AGI Safety Fundamentals curriculum and application

richard_ngo20 Oct 2021 21:45 UTC

123 points

AI alignment Effective altruism education Opportunities to take action AI governance Building effective altruism AI safety

Link post

Note: the curriculum outline in this post is now out of date; see the linked document for the canonical version.

Over the last year EA Cambridge has been designing and running an online program aimed at effectively introducing the field of AGI safety; the most recent cohort included around 150 participants and 25 facilitators from around the world. Dewi Erwan runs the program; I designed the curriculum, the latest version of which appears in the linked document. We expect the program to be most useful to people with technical backgrounds (e.g. maths, CS, or ML), although the curriculum is intended to be accessible for those who aren’t familiar with machine learning, and participants will be put in groups with others from similar backgrounds. If you’re interested in joining the next version of the course (taking place January—March 2022) apply here to be a participant or here to be a facilitator. Applications are open to anyone and close 15 December. EDIT 29 Nov: We’ve now also released the curriculum for the governance track. EDIT 10 Dec: Facilitators will be paid $1000; the time commitment is 2-3 hours a week for 8 weeks.

This post contains an overview of the course and an abbreviated version of the curriculum; the full version (which also contains optional readings, exercises, notes, discussion prompts, and project ideas) can be found here. Comments and feedback are very welcome, either on this post or in the full curriculum document; suggestions of new exercises, prompts or readings would be particularly helpful. I’ll continue to make updates until shortly before the next cohort starts.

Course overview

The course consists of 8 weeks of readings, plus a final project. Participants are divided into groups of 4-6 people, matched based on their prior knowledge about ML and safety. Each week (apart from week 0) each group and their discussion facilitator will meet for 1.5 hours to discuss the readings and exercises. Broadly speaking, the first half of the course explores the motivations and arguments underpinning the field of AGI safety, while the second half focuses on proposals for technical solutions. After week 7, participants will have several weeks to work on projects of their choice, to present at the final session.

Each week’s curriculum contains:

Key ideas for that week
Core readings
Optional readings
Two exercises (participants should pick one to do each week)
Further notes on the readings
Discussion prompts for the weekly session

Week 0 replaces the small group discussions with a lecture plus live group exercises, since it’s aimed at getting people with little ML knowledge up to speed quickly.

The topics for each week are:

Week 0 (optional): introduction to machine learning
Week 1: Artificial general intelligence
Week 2: Goals and misalignment
Week 3: Threat models and types of solutions
Week 4: Learning from humans
Week 5: Decomposing tasks for outer alignment
Week 6: Other paradigms for safety work
Week 7: AI governance
Week 8 (several weeks later): Projects

Abbreviated curriculum (only key ideas and core readings)

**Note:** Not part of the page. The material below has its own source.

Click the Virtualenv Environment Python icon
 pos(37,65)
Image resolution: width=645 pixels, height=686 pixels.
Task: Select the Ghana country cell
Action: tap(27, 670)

Week 0 (optional): introduction to machine learning

This week mainly involves learning about foundational concepts in machine learning, for those who are less familiar with them, or want to revise the basics. If you’re not already familiar with basic concepts in statistics (like regressions), it will take a bit longer than most weeks; and instead of the group discussions from most weeks, there will be a lecture and group exercises. If you’d like to learn ML in more detail, see the further resources section at the end of this curriculum.

Otherwise, start with Ngo (2021), which provides a framework for thinking about machine learning, and in particular the two key components of deep learning: neural networks and optimisation. For more details and intuitions about neural networks, watch 3Blue1Brown (2017a); for more details and intuitions about optimisation, watch 3Blue1Brown (2017b). Lastly, see von Hasselt (2021) for an introduction to the field of reinforcement learning.

Core readings:

If you’re not familiar with the basics of statistics, like linear regression and classification:
1. Introduction: linear regression (10 mins)
2. Ordinary least squares regression (10 mins)
A short introduction to machine learning (Ngo, 2021) (20 mins)
But what is a neural network? (3Blue1Brown, 2017a) (20 mins)
Gradient descent, how neural networks learn (3Blue1Brown, 2017b) (20 mins)
Introduction to reinforcement learning (von Hasselt, 2021) (ending at 36:30, at section titled Inside the Agent) (40 mins)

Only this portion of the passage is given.